WHAT YOU WILL DO:
For this exercise, write out only the lines of the entries below from the one with "You are a computer-use" up to and including the one with "Task: Expand the 交割合约 dropdown menu", exactly as they are. Pictures stay out.

INFORMATION GIVEN:
■ ■ ■ ■ ■

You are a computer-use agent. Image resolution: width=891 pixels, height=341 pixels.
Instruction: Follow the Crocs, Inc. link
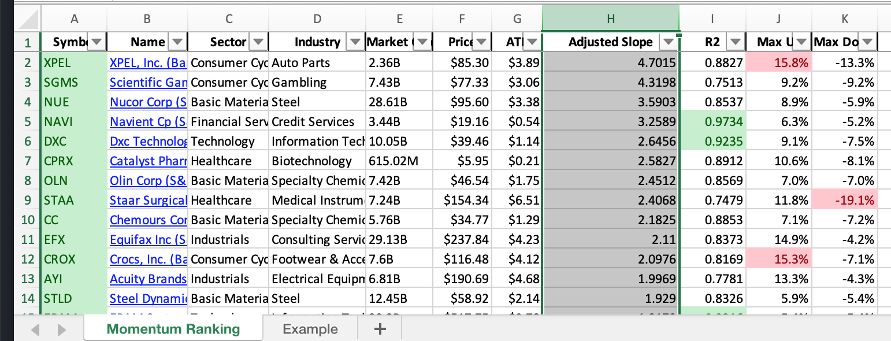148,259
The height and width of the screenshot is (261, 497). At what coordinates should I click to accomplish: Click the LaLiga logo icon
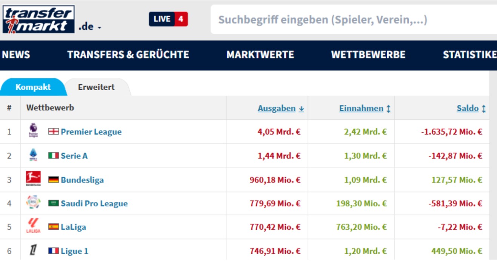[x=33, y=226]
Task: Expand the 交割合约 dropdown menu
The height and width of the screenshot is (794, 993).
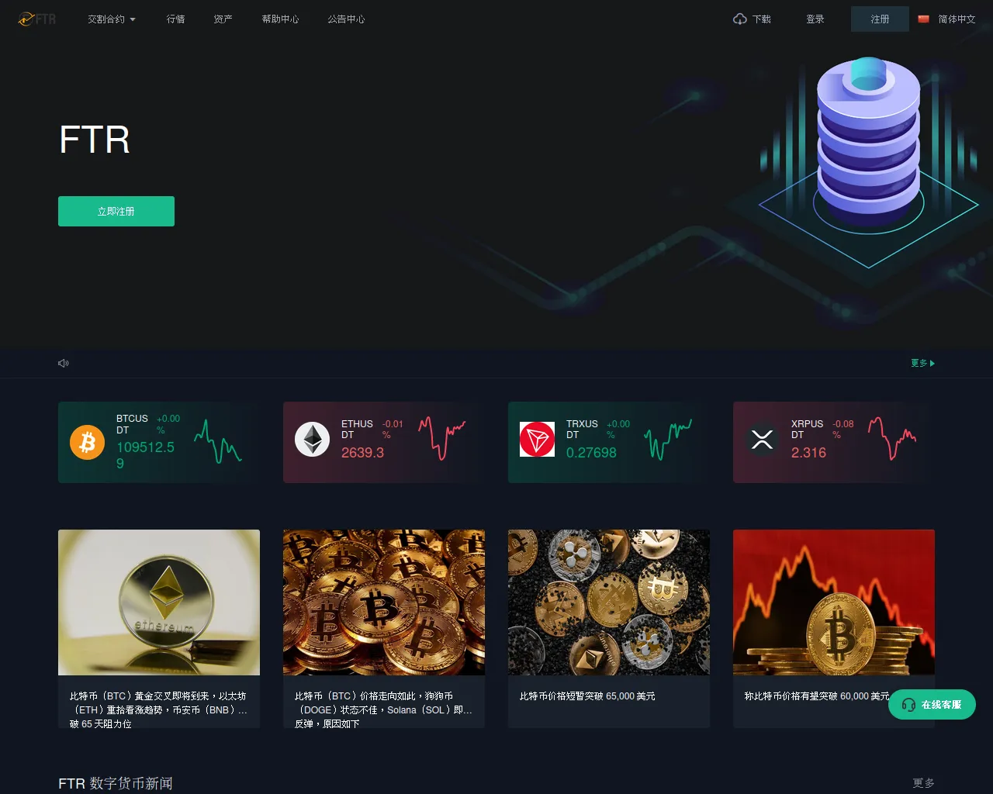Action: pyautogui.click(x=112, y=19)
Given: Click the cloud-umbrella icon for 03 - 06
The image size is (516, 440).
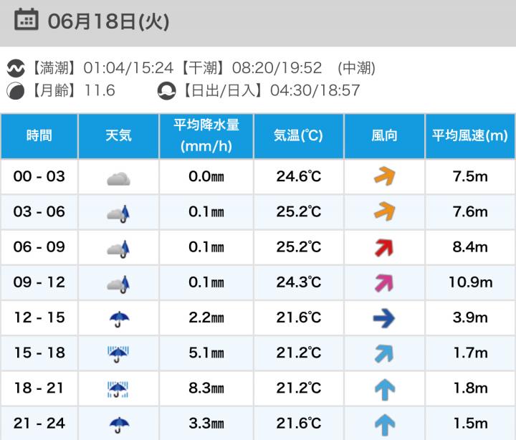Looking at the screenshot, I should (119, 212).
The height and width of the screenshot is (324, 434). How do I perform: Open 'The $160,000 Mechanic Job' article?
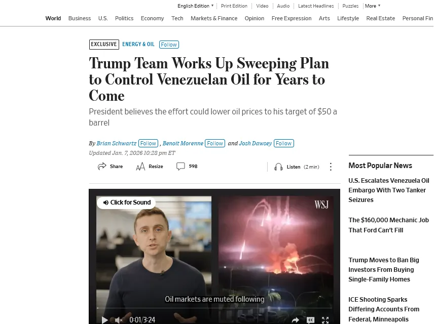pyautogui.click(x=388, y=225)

■ ■ ■ ■ ■

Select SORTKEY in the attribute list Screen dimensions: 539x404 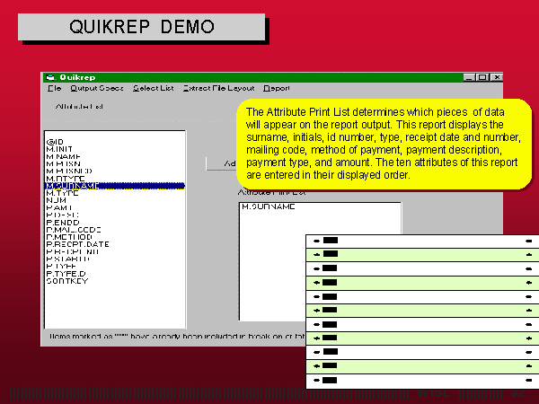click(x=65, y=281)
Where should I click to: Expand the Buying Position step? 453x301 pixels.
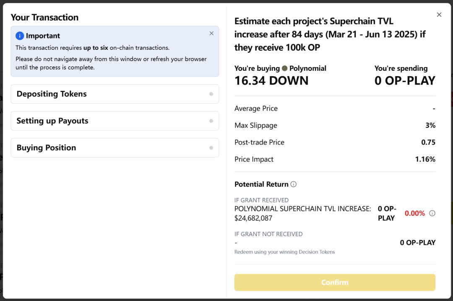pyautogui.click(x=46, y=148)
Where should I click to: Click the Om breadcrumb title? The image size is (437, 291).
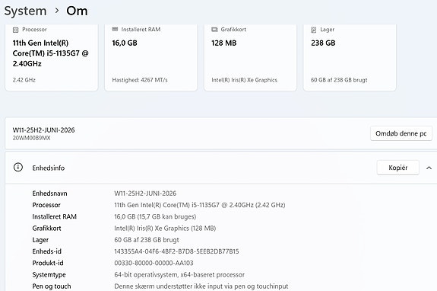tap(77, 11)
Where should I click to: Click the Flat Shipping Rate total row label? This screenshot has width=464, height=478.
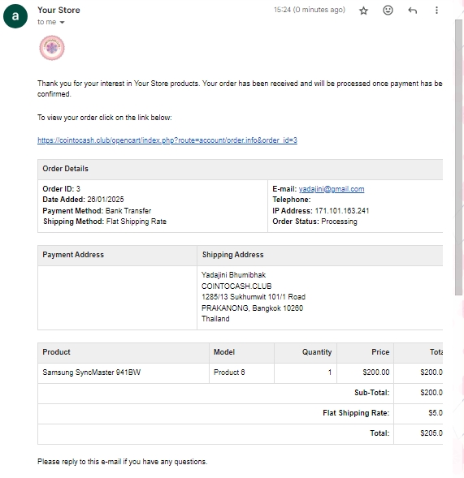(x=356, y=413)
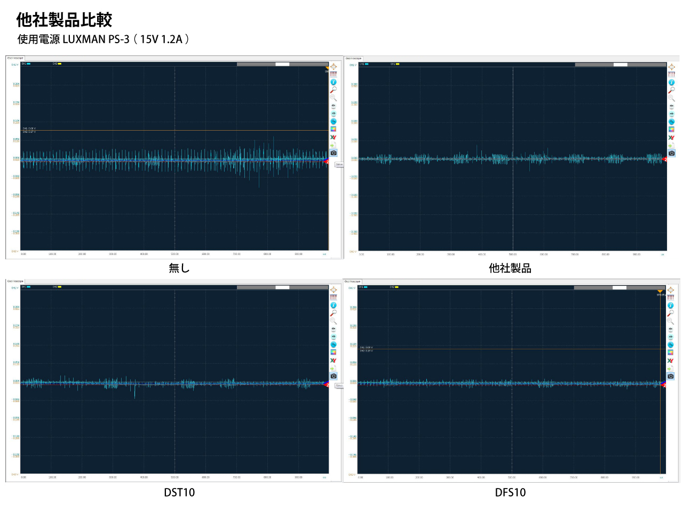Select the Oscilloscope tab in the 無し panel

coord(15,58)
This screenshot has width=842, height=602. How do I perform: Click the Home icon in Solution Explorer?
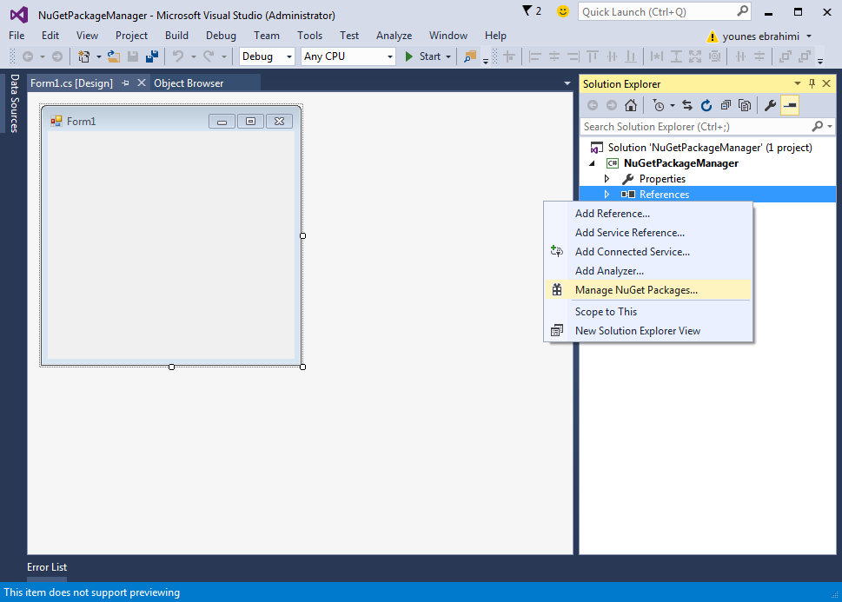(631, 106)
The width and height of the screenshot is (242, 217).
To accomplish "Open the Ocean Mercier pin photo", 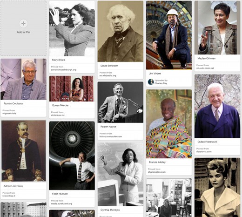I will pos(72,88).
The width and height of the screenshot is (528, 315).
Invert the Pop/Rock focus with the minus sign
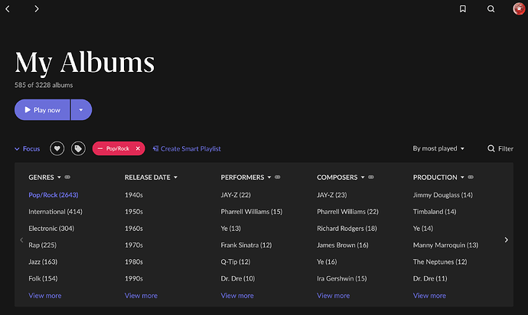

■ ■ ■ ■ ■

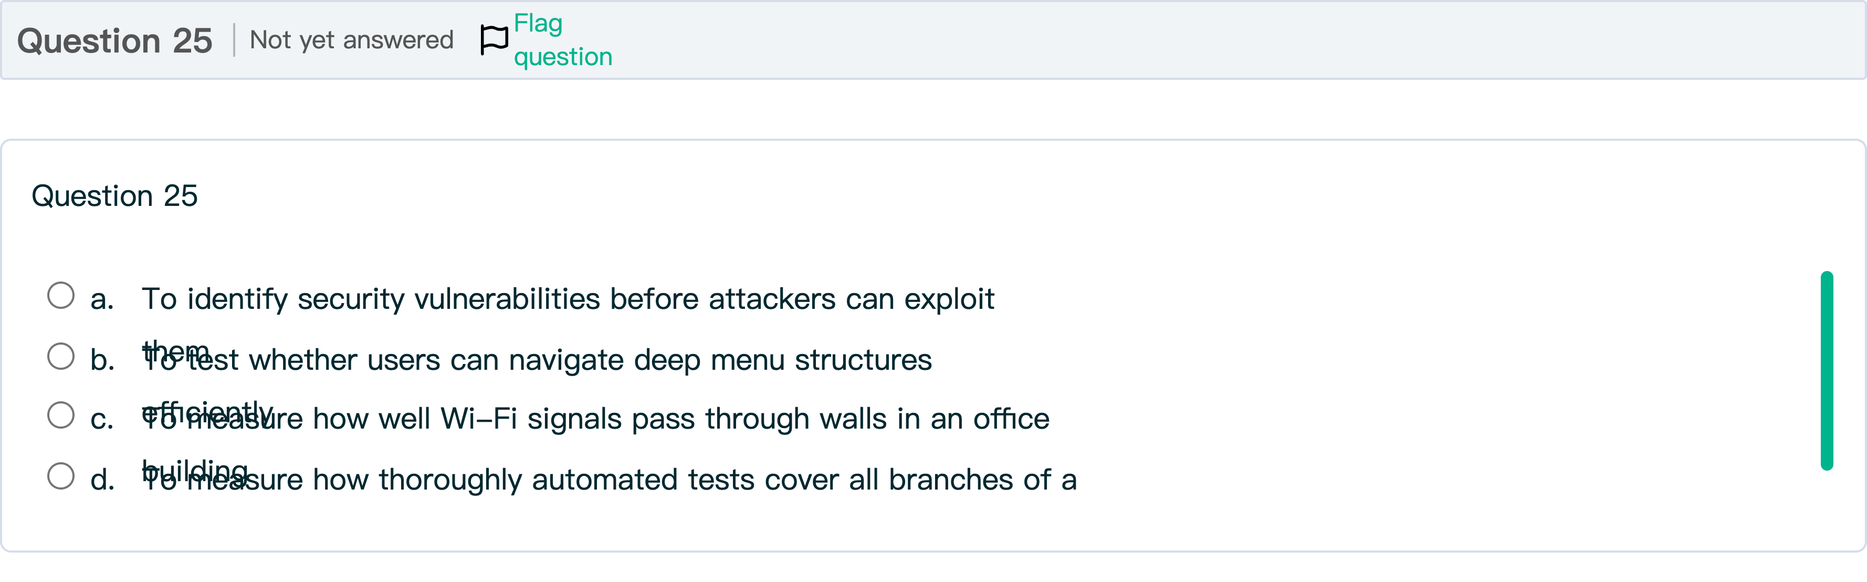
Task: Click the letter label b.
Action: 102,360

■ ■ ■ ■ ■

EXERCISE ANSWER:
You are a computer-use agent. Image resolution: width=891 pixels, height=341 pixels.
Instruction: Follow the Crocs, Inc. link
148,259
The height and width of the screenshot is (261, 497). At what coordinates should I click to accomplish: Click the LaLiga logo icon
[x=33, y=226]
Task: Expand the 交割合约 dropdown menu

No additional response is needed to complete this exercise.